Crucial Role of Lysine-Specific Histone Demethylase 1 in RANKL-Mediated Osteoclast Differentiation

Abstract

Epigenetic regulators are involved in osteoclast differentiation. This study proposes that the inhibitors of epigenetic regulators could be effective in the treatment of osteoporosis. This study identified GSK2879552, a lysine-specific histone demethylase 1 (LSD1) inhibitor, as a candidate for the treatment of osteoporosis from epigenetic modulator inhibitors. We investigate the function of LSD1 during RANKL-induced osteoclast formation. LSD1 small-molecule inhibitors effectively inhibit the RANKL-induced osteoclast differentiation in a dose-dependent manner. LSD1 gene knockout in macrophage cell line Raw 264.7 also inhibits RANKL-mediated osteoclastogenesis. LSD1-inhibitor-treated primary macrophage cells and LSD1 gene knockout Raw 264.7 cells failed to show actin ring formation. LSD1 inhibitors prevent the expression of RANKL-induced osteoclast-specific genes.

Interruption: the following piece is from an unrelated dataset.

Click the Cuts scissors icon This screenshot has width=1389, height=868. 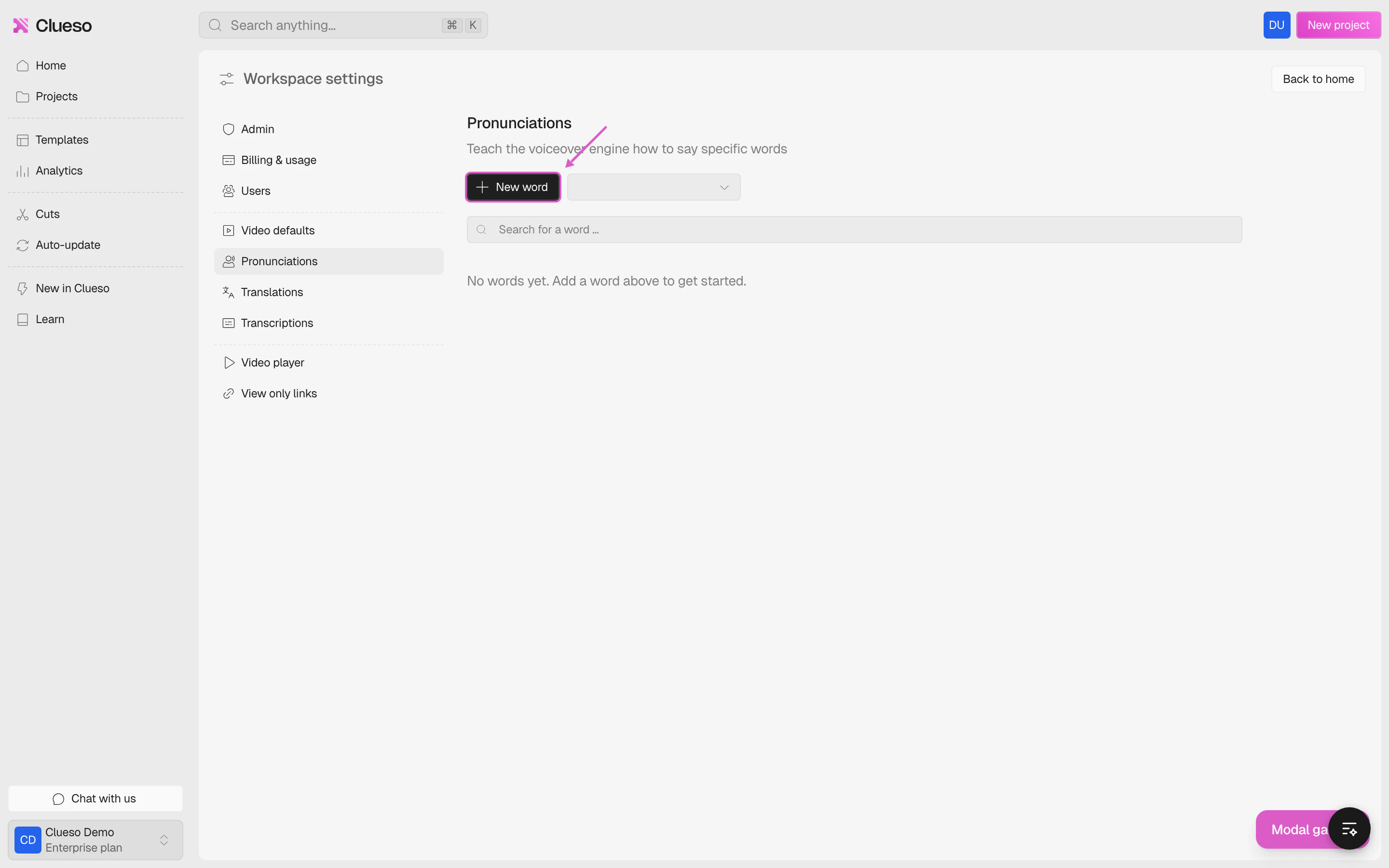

They also downregulated the protein expression of osteoclast-related markers in osteoclastogeneses, such as Cathepsin K, c-Src, and NFATc1. Although LSD1 inhibitors were shown to reduce the in vitro demethylation activity of LSD1, they did not modulate the methylation of Histone 3 K4 and K9 during osteoclastogenesis. The ovariectomy (OVX)-induced osteoporosis model revealed that GSK2879552 slightly restores OVX-induced cortical bone loss. LSD1 can be employed as a positive regulator to promote osteoclast formation. Hence, inhibition of LSD1 activities is a potential target for preventing bone diseases characterized by excessive osteoclast activities.